仁淀川町役場の一室。「店のレジで金額を伝えられても、支払う必要性が分からない」「自分で決めたことが予定通りに進まないと混乱する」―。そんな子どもの行動を打ち明ける親に、久武夕希子さん(63)が柔らかく語りかけた。「見える課題は氷山の一角。その裏にどんな考え方や特性があるのか分析して、対応を考えましょう」
久武さんは「アーリーバードプラス」の実施資格を取得した団体「TOMO(トモ)はうす」代表で、発達障害児・者や家族らを支援している。「アーリーバードプラス」は英国自閉症協会が、4~9歳前後の子がいる家族や支援者を対象に開発したプログラムで、国内でも実施資格があるのは東京の診療所と、「TOMOはうす」のみだ。

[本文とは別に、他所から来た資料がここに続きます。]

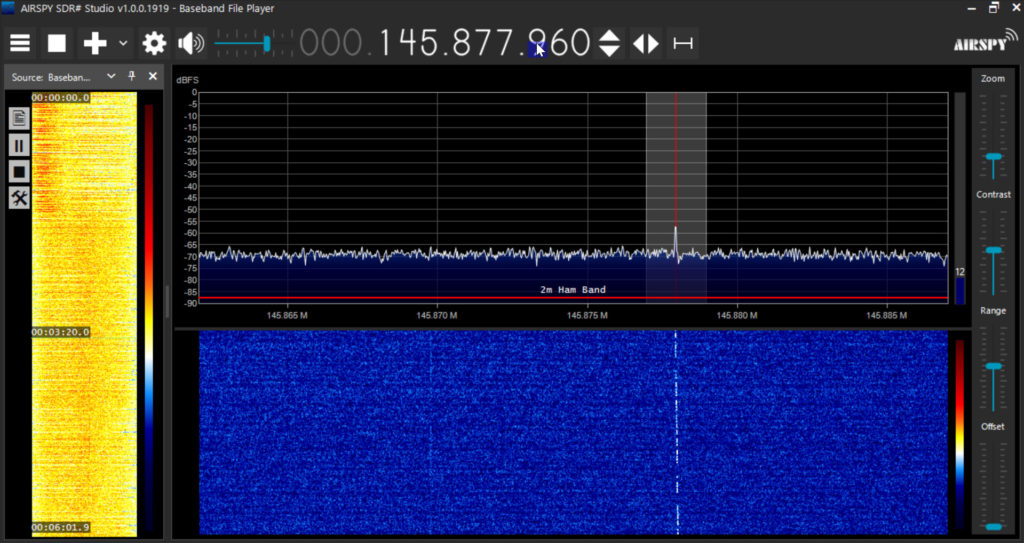Click the volume slider in the toolbar

pyautogui.click(x=243, y=44)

仁淀川町教育委員会は2019年度、町内の自閉症や、その可能性がある園児や児童への支援を強化しようと県内で初めてプログラムを事業化。希望者の受講費1万円を仁淀川町教育委員会が持ち、教材費4千円のみで受けられるようにした。
2019年10月から、親ら11人が計8回の講座で行動分析や支援方法などを学んでおり、「TOMOはうす」メンバーの家庭訪問も。ことし3月にはフォローアップの相談や参加者交流会を予定している。
6歳の息子に自閉症の兆候があるという女性(34)は「学びは目からうろこ。前は時間がかかって大変だった保育園の準備も驚くほどスムーズになった」。講座で親同士の交流が生まれ、孤立感の解消や情報共有にもつながったと喜ぶ。

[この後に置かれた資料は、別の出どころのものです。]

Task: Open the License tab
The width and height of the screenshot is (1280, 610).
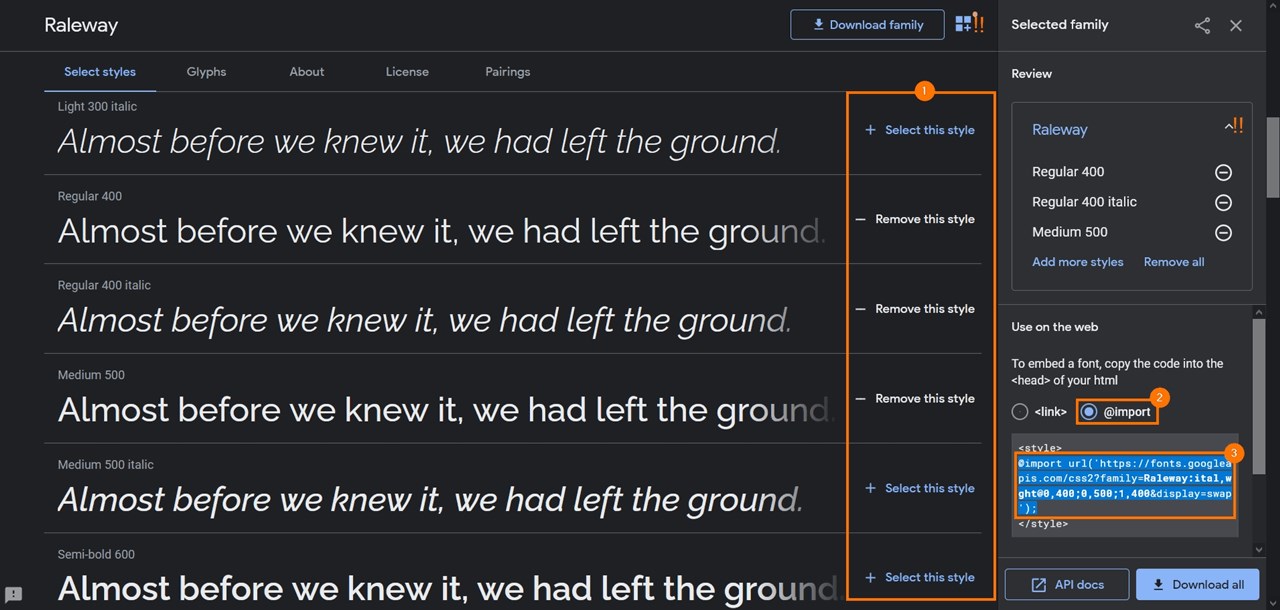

竹本雅浩教育長は「家族の負担を減らし、少しでも将来への可能性を見いだせれば」と期待。2020年度も事業実施を検討しているという。
久武さんは「幼い頃から親が子どもの特性を理解し、受け入れられるような手厚い支援が必要。こうした取り組みが増えてほしい」と話している。 (森田千尋)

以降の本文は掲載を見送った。